When we met with Sharansky, he told us that Hoffman was a hero for two reasons: First, that over 25 years of serious abuse and threat, she and her colleagues never gave up; and second, that even at this moment of greatest political power because the whole Jewish world is watching, she was willing to accept a compromise that recognized the voices of others who understand Judaism in a different way from how she does. 

In the Knesset, leaders from different political parties, even those who disagree with WOW, said that because of the constancy of WOW, the even more important issues of civil marriage and divorce, and of the increasing threat of gender segregation and the silencing of women in public space, including public airwaves, are now in the consciousness of both Israelis and North Americans who know that what happens in Israel matters.
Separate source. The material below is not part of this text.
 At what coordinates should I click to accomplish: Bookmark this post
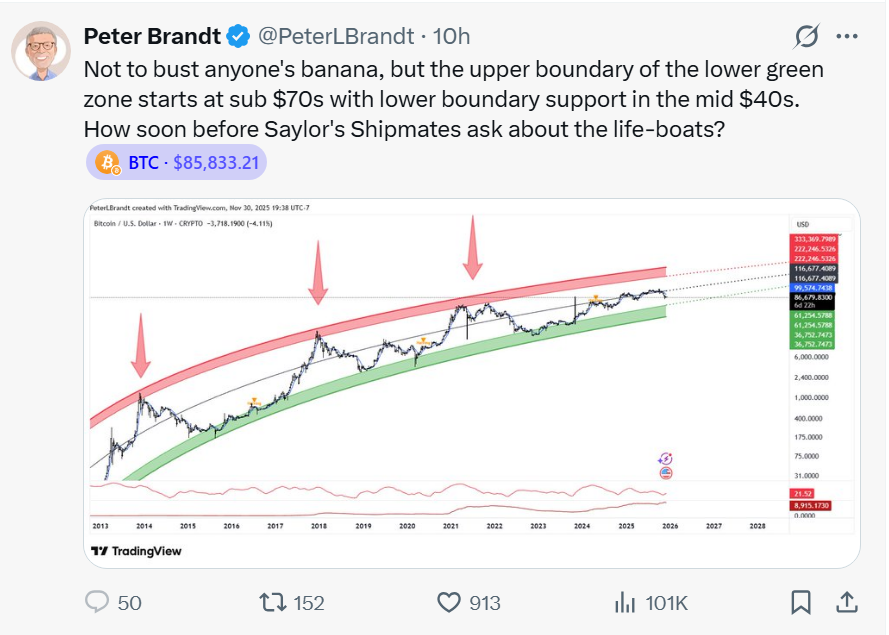800,602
Rabbi Uri Regev, who heads Hiddush-Freedom of Religion for Israel, told me that Israel is the only one of the world’s 45 democratic nations to place severe restrictions on marriage and that the majority of the next generation of American Jews will not be eligible to marry in Israel because they would not be considered Jewish according to an Orthodox understanding of Jewish law. He told me the heartbreaking story of a Southern California woman who was adopted into a Reform Jewish family when she was a baby and converted by rabbis at American Jewish University. She grew up active and engaged in her Ventura congregation, made aliyah, lived in Israel, fell in love with an Israeli Jew and wanted to get married. But they couldn’t get married in Israel because she wasn’t considered “really Jewish.” And this is only the tip of the iceberg. 

The real highlight of the trip was the Rosh Chodesh prayer. More than 800 women were there; the police were on our side. The loud public address system employed in the men’s section with the explicit goal of drowning out our prayer was cut off in the middle — explained as a technical problem but later acknowledged as a deliberate decision by the police.
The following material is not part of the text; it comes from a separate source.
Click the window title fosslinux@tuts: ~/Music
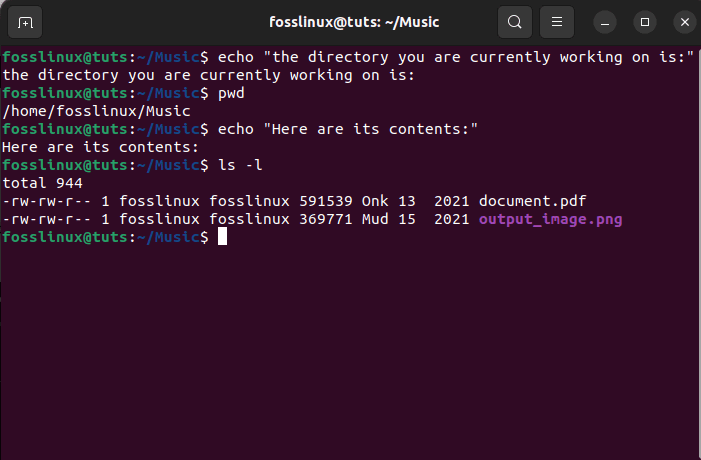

Even on this anniversary, there were compromises. Although the May decision of the Jerusalem Court explicitly gave permission for WOW to pray with a sefer Torah, over the summer the Western Wall Heritage Foundation enacted another ruling that forbade anyone from bringing a Torah scroll into the Kotel area. They control the 100 Torah scrolls (owned not by them but by the government) and they have repeatedly refused to let WOW use them, citing that the donors would be upset. So, instead of risking another major confrontation, WOW decided to read from a Chumash instead of a Torah scroll. I had the honor of standing on a chair holding an empty Torah mantle to symbolize the absence of a Torah scroll. Standing on that chair, holding the mantle, looking over the 800 women and girls … the men standing in the plaza supporting … remembering all the other times I had been at the Kotel over these many years … I can’t even describe what it felt like to hear so many women’s voices singing Hallel, the psalms of thanksgiving. And reading the prayer for Women of the Wall was heart-opening:

“May it be Your will, our God and God of our mothers and fathers, to bless this prayer group and all who pray within it: them, their families and all that is theirs; together with all the women and girls of your people Israel. Strengthen us and direct our hearts to serve You in truth, reverence and love. … And for our sisters, all the women and girls of Your people Israel: let us merit to see their joy and hear their voices raised before You in song and praise. May no woman or girl be silenced ever again among Your people Israel or in all the world. God of justice, let us merit to see justice and salvation soon, for the sanctification of Your name and the repair of Your world, as it is written: Zion will hear and be glad, and the daughters of Judah rejoice, over Your judgments, O God. And it is written: For Zion’s sake I will not be still and for Jerusalem’s sake I will not be silent, until her righteousness shines forth like a great light and her salvation like a flaming torch. For Torah shall go forth from Zion and the word of God from Jerusalem. Amen, selah.”

We are all b’nai Yisrael, the children of Yisrael, Dina’s father. If we want our people to be truly shalem, we need to learn from our sister Dina and our sisters of Women of the Wall that none of our voices should ever be silenced.